[Saved entries]
=== Section Start ===
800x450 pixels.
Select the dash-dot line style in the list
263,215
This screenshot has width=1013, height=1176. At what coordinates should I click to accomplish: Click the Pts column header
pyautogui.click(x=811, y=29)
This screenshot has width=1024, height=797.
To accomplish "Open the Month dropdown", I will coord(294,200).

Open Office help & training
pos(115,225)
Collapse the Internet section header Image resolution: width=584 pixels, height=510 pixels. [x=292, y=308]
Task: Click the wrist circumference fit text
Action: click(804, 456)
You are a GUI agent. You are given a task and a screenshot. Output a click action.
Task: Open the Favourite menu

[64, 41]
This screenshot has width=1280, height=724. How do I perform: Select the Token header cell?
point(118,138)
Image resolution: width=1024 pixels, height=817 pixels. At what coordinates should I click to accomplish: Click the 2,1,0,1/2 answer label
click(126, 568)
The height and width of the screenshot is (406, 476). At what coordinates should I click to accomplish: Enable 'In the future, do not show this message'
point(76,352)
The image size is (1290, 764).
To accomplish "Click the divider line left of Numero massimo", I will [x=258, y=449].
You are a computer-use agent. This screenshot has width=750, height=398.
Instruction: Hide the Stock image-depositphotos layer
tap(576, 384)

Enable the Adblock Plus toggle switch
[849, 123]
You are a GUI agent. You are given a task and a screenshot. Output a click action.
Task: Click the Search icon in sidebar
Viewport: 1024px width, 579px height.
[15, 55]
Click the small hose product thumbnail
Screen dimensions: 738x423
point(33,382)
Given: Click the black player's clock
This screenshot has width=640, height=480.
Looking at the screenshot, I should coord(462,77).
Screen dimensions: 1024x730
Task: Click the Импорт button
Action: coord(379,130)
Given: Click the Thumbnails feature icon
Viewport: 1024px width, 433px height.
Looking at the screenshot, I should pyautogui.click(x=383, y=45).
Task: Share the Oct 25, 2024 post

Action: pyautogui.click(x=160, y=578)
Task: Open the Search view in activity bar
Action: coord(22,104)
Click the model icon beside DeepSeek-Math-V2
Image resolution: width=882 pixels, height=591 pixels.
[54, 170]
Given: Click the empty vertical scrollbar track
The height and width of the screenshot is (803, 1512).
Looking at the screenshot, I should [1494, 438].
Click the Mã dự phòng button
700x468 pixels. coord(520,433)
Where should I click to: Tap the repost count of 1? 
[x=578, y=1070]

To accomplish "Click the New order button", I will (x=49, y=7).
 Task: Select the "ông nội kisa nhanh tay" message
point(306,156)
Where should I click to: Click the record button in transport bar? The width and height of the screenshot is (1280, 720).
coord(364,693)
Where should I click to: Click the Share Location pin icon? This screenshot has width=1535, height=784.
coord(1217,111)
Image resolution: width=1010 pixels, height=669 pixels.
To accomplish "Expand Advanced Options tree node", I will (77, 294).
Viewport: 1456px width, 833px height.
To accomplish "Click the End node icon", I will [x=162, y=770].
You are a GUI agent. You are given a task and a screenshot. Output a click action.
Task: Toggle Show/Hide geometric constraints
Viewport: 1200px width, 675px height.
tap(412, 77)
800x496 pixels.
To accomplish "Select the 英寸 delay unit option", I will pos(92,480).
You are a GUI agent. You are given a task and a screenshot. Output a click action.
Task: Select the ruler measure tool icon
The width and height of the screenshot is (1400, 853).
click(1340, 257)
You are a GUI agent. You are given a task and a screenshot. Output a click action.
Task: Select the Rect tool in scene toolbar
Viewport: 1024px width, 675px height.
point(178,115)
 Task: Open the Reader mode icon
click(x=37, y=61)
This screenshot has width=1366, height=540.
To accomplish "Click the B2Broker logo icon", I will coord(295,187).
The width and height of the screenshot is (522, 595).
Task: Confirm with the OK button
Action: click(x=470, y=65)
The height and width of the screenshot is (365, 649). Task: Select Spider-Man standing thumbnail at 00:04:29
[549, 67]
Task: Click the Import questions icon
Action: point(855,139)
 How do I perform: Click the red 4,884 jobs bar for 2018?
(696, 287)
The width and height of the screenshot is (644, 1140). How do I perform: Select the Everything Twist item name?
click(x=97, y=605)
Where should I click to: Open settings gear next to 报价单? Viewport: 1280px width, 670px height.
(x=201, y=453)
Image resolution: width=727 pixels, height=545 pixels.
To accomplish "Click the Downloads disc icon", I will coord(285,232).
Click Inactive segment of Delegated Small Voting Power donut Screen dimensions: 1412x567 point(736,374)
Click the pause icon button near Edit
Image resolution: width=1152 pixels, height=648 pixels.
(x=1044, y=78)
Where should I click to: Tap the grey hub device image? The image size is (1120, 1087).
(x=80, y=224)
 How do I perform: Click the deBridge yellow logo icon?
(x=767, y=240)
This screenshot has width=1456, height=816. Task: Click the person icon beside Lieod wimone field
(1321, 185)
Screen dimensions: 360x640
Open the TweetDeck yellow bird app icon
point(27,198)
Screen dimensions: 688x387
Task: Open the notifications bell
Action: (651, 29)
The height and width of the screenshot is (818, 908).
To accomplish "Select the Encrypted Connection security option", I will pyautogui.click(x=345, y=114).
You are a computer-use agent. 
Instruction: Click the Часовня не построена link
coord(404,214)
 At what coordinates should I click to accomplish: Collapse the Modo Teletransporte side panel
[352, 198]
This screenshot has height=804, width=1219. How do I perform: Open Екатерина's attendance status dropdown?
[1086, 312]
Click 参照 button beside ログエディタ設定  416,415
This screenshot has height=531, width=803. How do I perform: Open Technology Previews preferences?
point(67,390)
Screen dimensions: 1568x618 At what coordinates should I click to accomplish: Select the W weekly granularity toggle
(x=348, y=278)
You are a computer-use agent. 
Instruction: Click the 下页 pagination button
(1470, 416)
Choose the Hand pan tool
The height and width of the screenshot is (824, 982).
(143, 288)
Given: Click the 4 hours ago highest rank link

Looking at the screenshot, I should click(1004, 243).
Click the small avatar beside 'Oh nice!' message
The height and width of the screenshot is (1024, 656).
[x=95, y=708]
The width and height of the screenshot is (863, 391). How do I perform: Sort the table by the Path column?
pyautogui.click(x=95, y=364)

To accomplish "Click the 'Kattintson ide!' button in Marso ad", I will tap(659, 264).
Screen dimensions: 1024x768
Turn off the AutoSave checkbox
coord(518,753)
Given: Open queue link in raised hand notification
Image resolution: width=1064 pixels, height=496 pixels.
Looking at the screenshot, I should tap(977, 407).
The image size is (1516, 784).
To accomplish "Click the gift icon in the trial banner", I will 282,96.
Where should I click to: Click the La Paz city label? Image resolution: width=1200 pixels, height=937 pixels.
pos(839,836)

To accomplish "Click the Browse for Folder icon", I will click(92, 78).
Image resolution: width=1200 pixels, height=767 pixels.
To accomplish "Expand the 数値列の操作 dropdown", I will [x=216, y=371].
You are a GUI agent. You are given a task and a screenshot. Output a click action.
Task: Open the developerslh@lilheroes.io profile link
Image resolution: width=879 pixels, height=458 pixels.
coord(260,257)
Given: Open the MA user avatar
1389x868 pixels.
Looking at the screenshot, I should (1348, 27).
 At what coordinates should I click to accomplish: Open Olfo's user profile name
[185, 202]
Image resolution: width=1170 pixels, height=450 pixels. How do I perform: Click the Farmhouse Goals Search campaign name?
=== Section End ===
The lines you return should be those above that contain the word "avatar", every one of them.

Click the small avatar beside 'Oh nice!' message
Given: Open the MA user avatar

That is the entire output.